123. Qu’entends-tu par science économique?
L’économie étudie la production et l’échange de biens et de services. Autrement dit: la science économique s’occupe d’étudier la production et la circulation des biens et des services pour autant qu’ils aient une valeur d’échange.
124. On m’a toujours appris que l’économie étudie la production et la circulation des biens rares.
Ce n’est pas totalement faux, mais très vague et incomplet. C’est évident que des biens directement accessibles et abondants dans la nature ne se retrouvent pas souvent sur les marchés. L’air que nous respirons, par exemple, est encore librement accessible. Mais il n’en sera pas toujours nécessairement ainsi. Dans certaines grandes villes du Japon, on voit déjà des automates qui en échange d’une pièce d’argent, te dispensent de l’air pur. Dans le Milan très pollué, les petits malades pulmonaires doivent plusieurs fois par semaine recourir à la bouteille d’oxygène. À la facture que les parents reçoivent pour ce service, on voit bien que l’air est devenu un véritable bien économique, une marchandise, un produit doté d’une valeur d’échange. La théorie de la rareté dissimule la véritable source de la valeur économique: le travail.

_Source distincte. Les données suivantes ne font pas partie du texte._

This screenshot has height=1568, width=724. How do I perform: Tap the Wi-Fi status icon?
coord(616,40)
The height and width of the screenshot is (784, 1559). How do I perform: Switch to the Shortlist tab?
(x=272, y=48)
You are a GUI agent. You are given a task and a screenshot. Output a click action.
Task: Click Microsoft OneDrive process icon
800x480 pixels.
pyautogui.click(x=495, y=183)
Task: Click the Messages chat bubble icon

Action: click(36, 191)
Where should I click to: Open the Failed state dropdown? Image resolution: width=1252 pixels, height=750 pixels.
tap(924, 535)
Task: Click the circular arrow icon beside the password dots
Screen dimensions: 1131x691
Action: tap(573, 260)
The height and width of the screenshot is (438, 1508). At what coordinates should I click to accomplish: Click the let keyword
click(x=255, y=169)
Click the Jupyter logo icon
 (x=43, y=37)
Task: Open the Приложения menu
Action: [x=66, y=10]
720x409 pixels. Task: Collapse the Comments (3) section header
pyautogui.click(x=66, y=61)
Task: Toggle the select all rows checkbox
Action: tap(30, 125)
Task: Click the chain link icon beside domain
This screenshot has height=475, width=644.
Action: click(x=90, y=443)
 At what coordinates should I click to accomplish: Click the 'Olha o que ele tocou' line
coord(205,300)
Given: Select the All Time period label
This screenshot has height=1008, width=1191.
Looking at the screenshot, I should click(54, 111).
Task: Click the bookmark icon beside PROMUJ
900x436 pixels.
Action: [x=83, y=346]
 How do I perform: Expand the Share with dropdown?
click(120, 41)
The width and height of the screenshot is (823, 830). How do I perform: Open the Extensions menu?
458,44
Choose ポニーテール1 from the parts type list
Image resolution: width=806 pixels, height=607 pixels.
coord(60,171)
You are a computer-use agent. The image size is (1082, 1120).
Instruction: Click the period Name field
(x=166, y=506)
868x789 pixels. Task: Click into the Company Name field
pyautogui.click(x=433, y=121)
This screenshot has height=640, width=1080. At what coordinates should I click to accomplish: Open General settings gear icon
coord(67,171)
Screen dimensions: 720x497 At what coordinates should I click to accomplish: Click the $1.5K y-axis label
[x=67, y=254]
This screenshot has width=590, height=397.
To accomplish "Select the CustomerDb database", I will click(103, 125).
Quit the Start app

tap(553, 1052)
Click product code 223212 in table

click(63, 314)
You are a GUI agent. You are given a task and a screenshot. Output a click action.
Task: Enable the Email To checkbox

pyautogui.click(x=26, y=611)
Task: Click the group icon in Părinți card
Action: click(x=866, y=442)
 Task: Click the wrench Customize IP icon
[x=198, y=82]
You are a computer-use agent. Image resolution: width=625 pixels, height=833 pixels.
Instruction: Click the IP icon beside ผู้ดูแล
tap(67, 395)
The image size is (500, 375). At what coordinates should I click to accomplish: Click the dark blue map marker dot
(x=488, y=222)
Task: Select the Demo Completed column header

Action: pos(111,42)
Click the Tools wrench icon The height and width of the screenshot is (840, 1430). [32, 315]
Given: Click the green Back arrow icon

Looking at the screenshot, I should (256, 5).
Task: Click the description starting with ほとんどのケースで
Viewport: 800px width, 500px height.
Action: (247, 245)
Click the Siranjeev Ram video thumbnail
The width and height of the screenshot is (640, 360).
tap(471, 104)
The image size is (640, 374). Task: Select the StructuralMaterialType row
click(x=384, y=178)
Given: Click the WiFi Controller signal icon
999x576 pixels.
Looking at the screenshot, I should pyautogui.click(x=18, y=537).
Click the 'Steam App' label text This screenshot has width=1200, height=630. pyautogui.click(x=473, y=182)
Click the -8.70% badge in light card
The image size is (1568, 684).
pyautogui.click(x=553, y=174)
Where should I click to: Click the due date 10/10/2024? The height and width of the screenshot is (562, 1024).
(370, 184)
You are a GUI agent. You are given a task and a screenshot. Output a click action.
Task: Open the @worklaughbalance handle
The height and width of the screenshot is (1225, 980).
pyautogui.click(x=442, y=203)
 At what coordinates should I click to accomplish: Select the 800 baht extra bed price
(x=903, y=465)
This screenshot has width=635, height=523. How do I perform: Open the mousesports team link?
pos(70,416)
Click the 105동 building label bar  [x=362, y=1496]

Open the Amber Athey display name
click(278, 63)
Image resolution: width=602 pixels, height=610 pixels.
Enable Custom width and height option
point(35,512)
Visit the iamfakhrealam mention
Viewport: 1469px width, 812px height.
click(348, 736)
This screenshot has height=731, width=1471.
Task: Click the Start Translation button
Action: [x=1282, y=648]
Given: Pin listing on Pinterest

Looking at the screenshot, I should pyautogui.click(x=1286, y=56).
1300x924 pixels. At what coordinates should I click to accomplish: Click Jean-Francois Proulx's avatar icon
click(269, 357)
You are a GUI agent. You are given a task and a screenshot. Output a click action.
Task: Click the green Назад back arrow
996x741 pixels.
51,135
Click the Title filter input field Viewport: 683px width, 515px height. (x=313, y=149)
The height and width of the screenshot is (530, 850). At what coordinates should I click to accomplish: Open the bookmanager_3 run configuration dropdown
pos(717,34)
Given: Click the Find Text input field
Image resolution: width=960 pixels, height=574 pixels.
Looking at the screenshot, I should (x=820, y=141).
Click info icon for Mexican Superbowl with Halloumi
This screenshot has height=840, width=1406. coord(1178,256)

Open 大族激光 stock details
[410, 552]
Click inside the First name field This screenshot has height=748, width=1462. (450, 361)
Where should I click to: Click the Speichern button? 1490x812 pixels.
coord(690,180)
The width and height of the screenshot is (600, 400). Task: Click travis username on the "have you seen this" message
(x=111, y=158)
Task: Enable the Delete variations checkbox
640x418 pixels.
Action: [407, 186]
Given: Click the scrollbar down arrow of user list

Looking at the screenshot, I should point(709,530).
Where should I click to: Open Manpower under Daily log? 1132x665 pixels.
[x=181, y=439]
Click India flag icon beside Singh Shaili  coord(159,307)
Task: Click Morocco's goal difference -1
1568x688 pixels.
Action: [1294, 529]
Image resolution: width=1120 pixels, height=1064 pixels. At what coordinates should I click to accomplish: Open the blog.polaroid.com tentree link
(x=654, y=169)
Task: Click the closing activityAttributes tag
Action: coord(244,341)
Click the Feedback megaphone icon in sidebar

125. Donc, d’après toi, le travail est la source de toute richesse.
Non. Le travail n’est pas la source de toute richesse. La nature en est aussi bien la source. Et tout compte fait, la force de travail humaine est aussi une force de la nature. La force de travail humaine est bien la source de la richesse qui s’exprime en un prix, une valeur marchande.
126. Maintenant tu me jettes dans une confusion totale. Tu dis d’abord que le travail est la source de toute richesse économique; puis tu dis que la nature en est tout aussi bien la source.
Laisse-moi m’exprimer autrement. Oublie un moment ce que je viens de dire. La forme visible et tangible de la richesse dans notre société est une immense accumulation de marchandises. (Je cite ici presque textuellement le début de “Le Capital”). La marchandise a deux caractéristiques:
1. L’utilité: le fait qu’elle réponde à l’un ou l’autre besoin, aussi bizarre soit-il. Sinon, il n’y aurait pas de demande sur le marché. L’utilité peut aussi être la caractéristique d’un bien qui n’est pas offert sur le marché, mais qui s’offre spontanément dans la nature (l’air par exemple). Mais étant donné que l’économie étudie la production et l’échange, nous ne parlerons ici que des choses qui sont offertes sur le marché et qui ont toutes…
2. Une valeur d’échange: en quelle mesure une marchandise peut-elle être échangée contre une autre. L’argent est devenu, il est vrai, l’intermédiaire omniprésent dans l’échange de marchandises, mais la base de l’échange est encore et toujours la comparaison. L’or que nos billets de banque représentent est lui-même une marchandise. Par exemple X paires de souliers = Y kilos de beurre. En économie monétaire cela donne: X paires de souliers = Z grammes d’or = Y kilos de beurre.
127. L’expression de la valeur d’échange est donc le prix de la marchandise. J’ai toujours appris que le prix normal, la valeur marchande, est défini par l’offre et la demande. Si l’offre augmente vis-à-vis de la demande, la valeur d’échange baisse; lorsque l’offre diminue vis-à-vis de la demande, le prix monte. De là aussi la théorie de la rareté: plus rare est un bien, plus il sera coûteux; moins rare, et d’autant moins cher.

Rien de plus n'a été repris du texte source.